In this paper, an interval-valued neutrosophic multi-criteria group decision making with the ELECTRE method has been proposed for the selection of the most appropriate renewable energy source for a county municipality. Alternatives and criteria have been determined by experts’ ideas and literature review. The importance degrees of the criteria have been determined by aggregation of expert opinions and the scores of alternatives are provided by experts for applying them to interval-valued neutrosophic ELECTRE. In the application, 21 sub-criteria were evaluated using interval-valued neutrosophic sets. According to the obtained results from the aggregation, C45-Availability of Funds is determined as the most efficient sub-criterion. The second and third important sub-criteria are C11-Reliability and C22-Estimated Amount of Energy Produced, respectively. In the interval-valued neutrosophic ELECTRE I method, there are 3 experts who evaluated 6 alternatives with respect to 21 sub-criteria. According to the results, A6-Wave Power Plant is determined as the best alternative for the most appropriate renewable energy source for a municipality. Sensitivity analysis demonstrates that our proposed model is robust. The usage of deneutrosophication operator can be mentioned as a drawback of the proposed method since a complete neutrosophic approach should be preferred.
For further studies, proposed division operation and deneutrosophication method can be extended to singleton neutrosophic sets, triangular neutrosophic sets, or trapezoidal neutrosophic sets. The proposed interval-valued neutrosophic ELECTRE method can be applied to the other areas such as location selection, strategy assessment, construction management, etc. The proposed method can be a basis for other possible neutrosophic outranking methods such as neutrosophic PROMETHEE method and neutrosophic ORESTE method.
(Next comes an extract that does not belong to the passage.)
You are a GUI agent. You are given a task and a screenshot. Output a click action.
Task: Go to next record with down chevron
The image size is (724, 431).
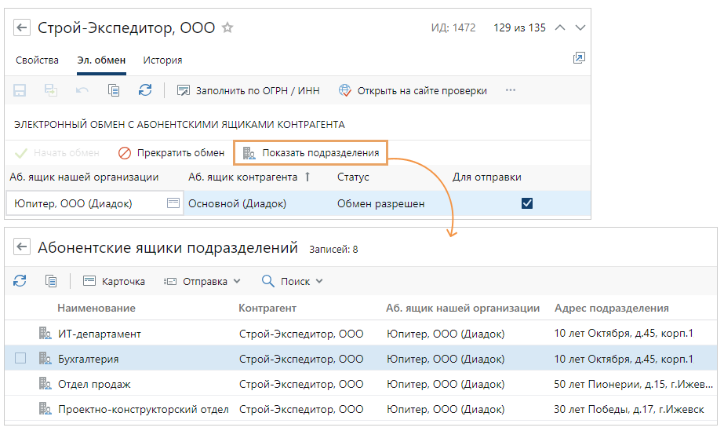click(x=580, y=27)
Compliance with Ethical Standards
Conflict of Interest: All the authors declare that they have no conflict of interest.
Ethical approval: All procedures performed in studies involving human participants were in accordance with the ethical standards of the institutional and/or national research committee and with the 1964 Helsinki declaration and its later amendments or comparable ethical standards.
Informed consent: Informed consent was obtained from all individual participants included in the study.